When we think of heroic dogs, we often picture dogs of stature; regal German Shepherds or St. Bernards with their alpine rescues. I don’t know about you, but I would never imagine that a tiny dog like Pinky could save the lives of countless men and help win a war – but that is exactly what happened.
In 1944, during World War II, a Yorkshire terrier standing only 7” tall was found in an abandoned foxhole in the New Guinea jungle. Corporal William A. Wynne of Cleveland Ohio adopted the dog and named her Smoky.

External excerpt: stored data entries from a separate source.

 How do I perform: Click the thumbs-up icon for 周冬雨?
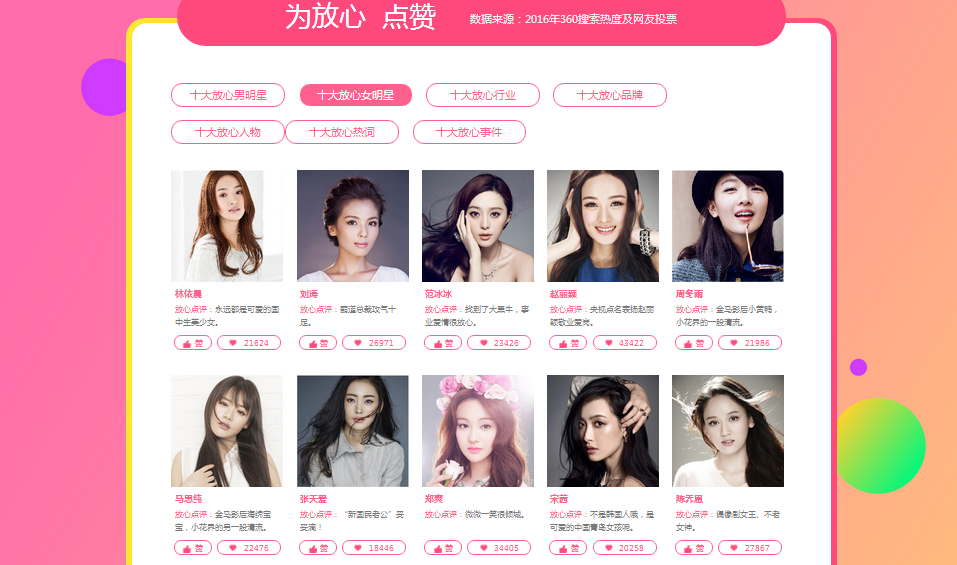coord(694,343)
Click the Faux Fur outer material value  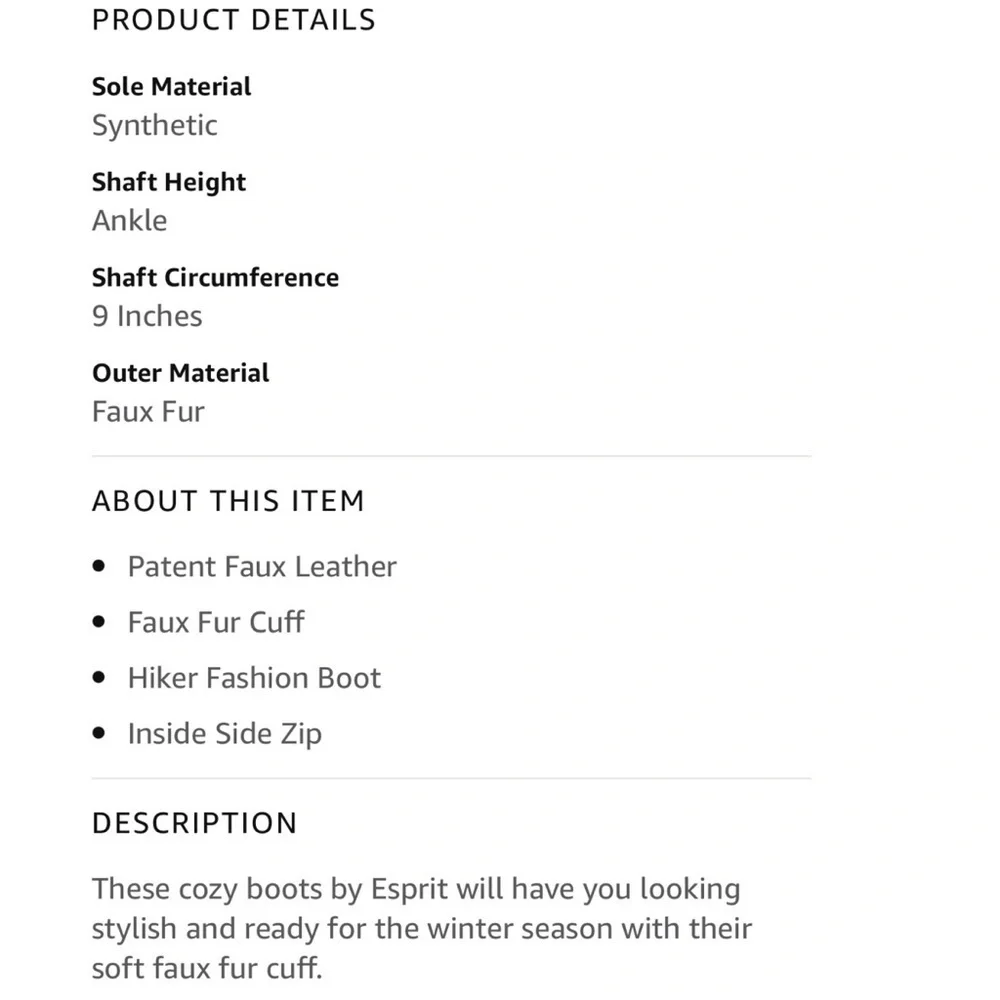click(x=149, y=412)
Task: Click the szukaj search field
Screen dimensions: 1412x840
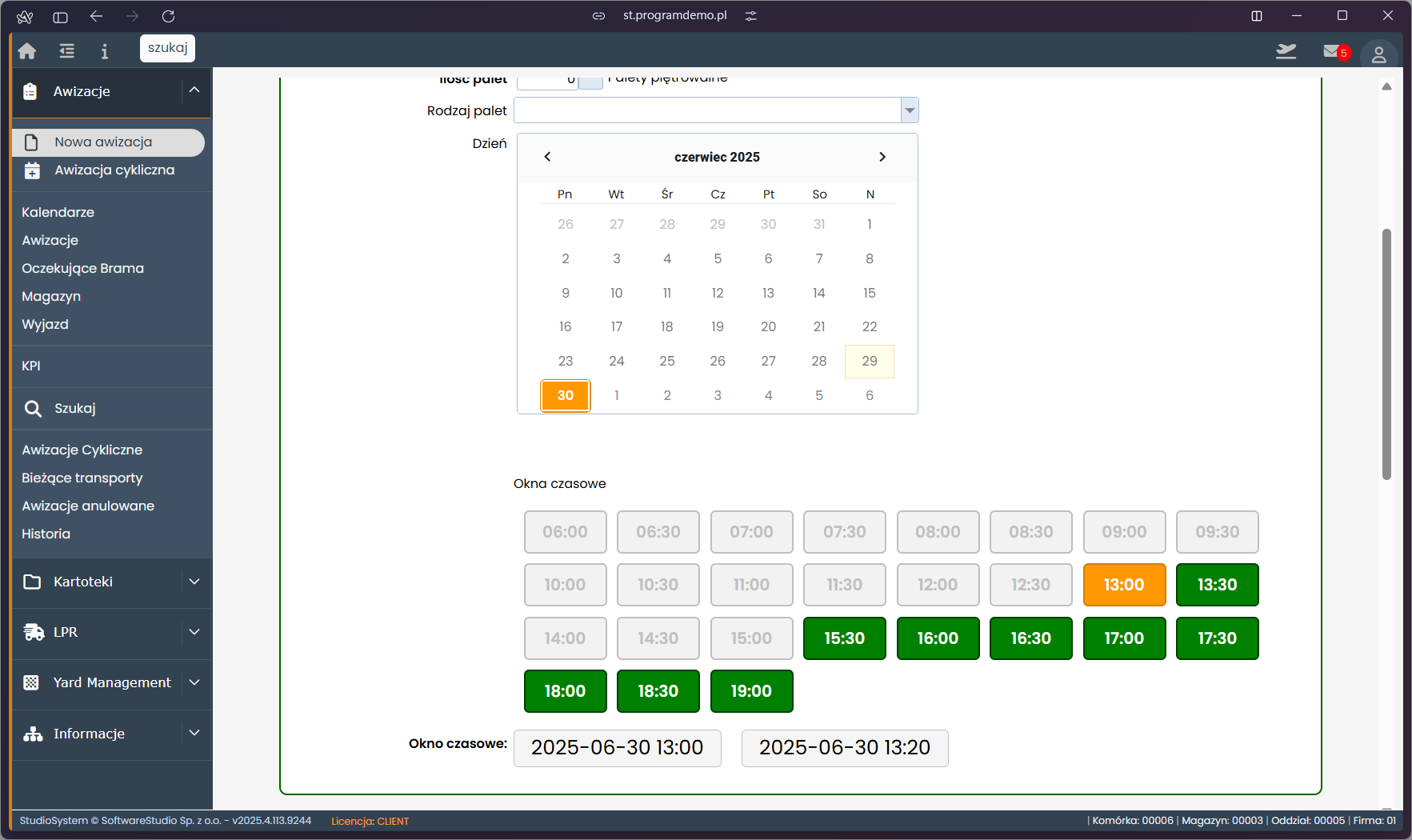Action: pyautogui.click(x=167, y=48)
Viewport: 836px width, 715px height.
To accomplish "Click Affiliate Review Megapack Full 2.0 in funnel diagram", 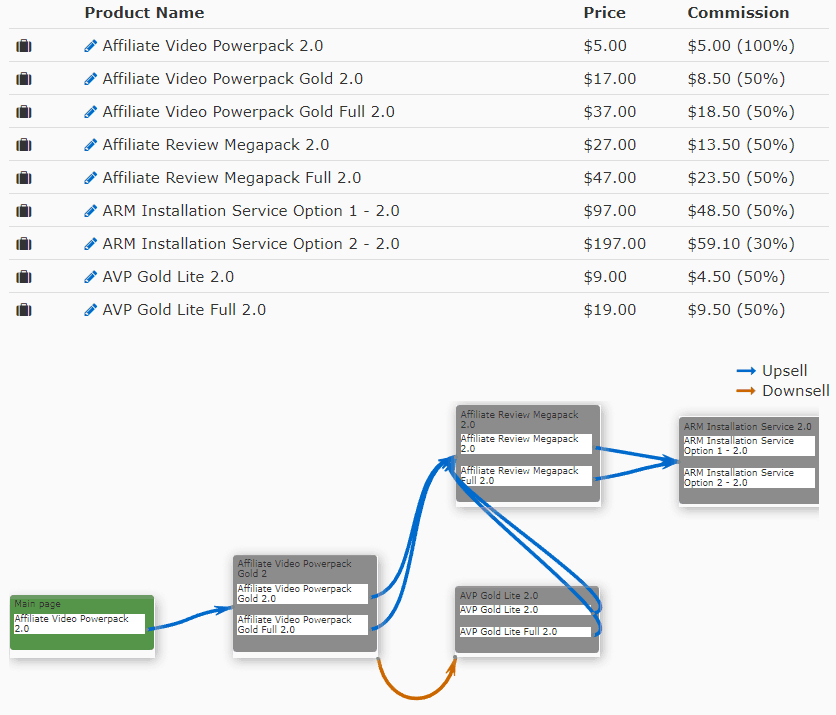I will 525,476.
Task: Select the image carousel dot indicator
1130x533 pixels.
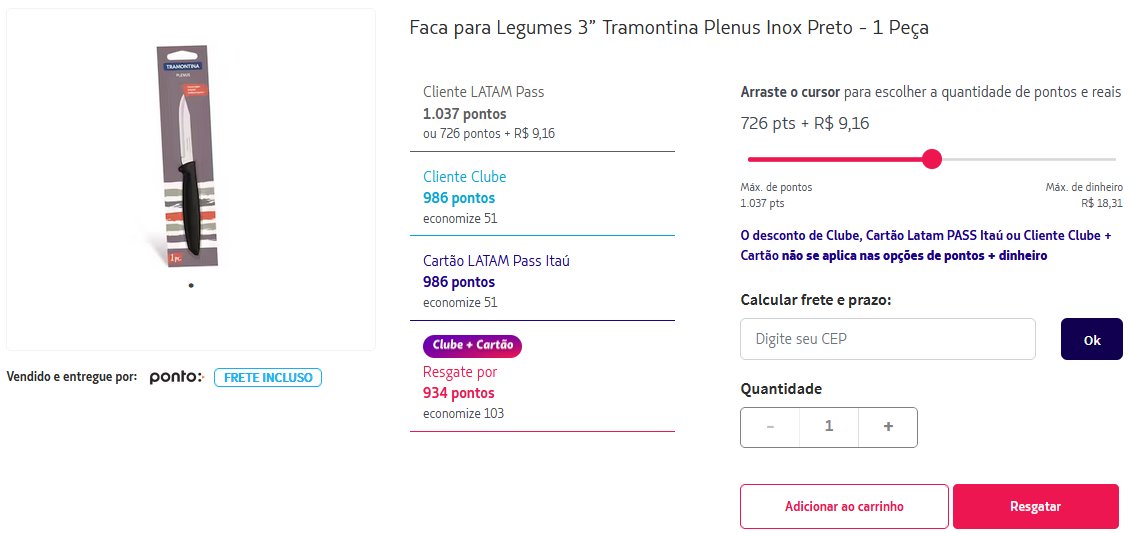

Smoky slept in Wynne’s tent on a little blanket made from the green felt cover of a card table and Wynne shared his C-rations with her. Smoky braved the dangers and hardships of war backpacking along with Corporal Wynne. Over the next two two years, Wynne and Smoky survived air raids, typhoons and 12 combat missions together. Smoky was much more than just a bystander. According to National Geographic Magazine, “Every day waves of Japanese planes attacked the Allied airfield at Lingayen Gulf on Luzon, the largest of the Philippine Islands. The onslaught was taking a toll on communication, and the American commanders urgently needed to run telephone lines through a pipe that stretched roughly 70 feet underground from the base to three separate squadrons, but they lacked the proper equipment. The pipe was just eight inches in diameter, and the only way to put the lines in place would be to do the job by hand—having dozens of men dig a trench to get the wires underground, a dangerous job that would’ve taken days and left the men exposed to the constant enemy attacks. Instead, they pinned their hopes on an unconventional solution: send a tiny Yorkshire terrier through the pipe with kite string tied to her collar. The string could then be used to thread the wires through the pipe”. Calling to her, coaxing her forward was Wynne. The little dog reached the other side, the communication network was established, and she was credited with saving the lives of some 250 men and 40 planes that day. That was just the beginning of Smoky’s contribution.
First Therapy Dog
While Wynne was in the hospital after contracting dengue fever, his friends decided to bring Smoky to visit him. Smoky’s antics and amazing repertoire of tricks brought such delight to the other patients, the nurses asked if she could stay. Commanding Officer Major Dr. Charles W. Mayo of the famed Mayo Clinic gave his approval. This was a pivotal moment. By allowing Smoky to stay in the hospital, Dr. Mayo recognized the healing power and joy that a dog could bring to patients and that it was safe to have a dog in a medical environment. As a result, Smoky became the very first therapy dog. Smoky would sleep on the bed with Bill at night and during the day, she would accompany the nurses tending incoming casualties from the Biak Island Invasion. Later, while on leave in Australia, Bill and Smoky were staying at an American Red Cross facility and were asked to visit sailors and marines at the 109th Fleet Naval Hospital.
After the War
After both proudly serving in the South Pacific with the 5th Air Force, 26th Photo Recon Squadron; Smoky and Bill’s contribution did not end with the war. Once home, Bill and Smoky continued to visit veteran’s hospitals throughout the 1940’s and into the 1950’s. The two even became popular on television, with Smoky continuing to delight and entertain with her spirited tricks. Bill later wrote a book about their adventures, Yorkie Doodle Dandy, and many wonderful photos of the two can be found on Smoky’s website and Facebook page. Smoky has been bestowed with the honor of numerous awards for service and heroism and there are currently 7 memorials across the world dedicated to her.
When taking her in, little did Corporal Wynne know how he and a 4 lb. Yorkie would change the world!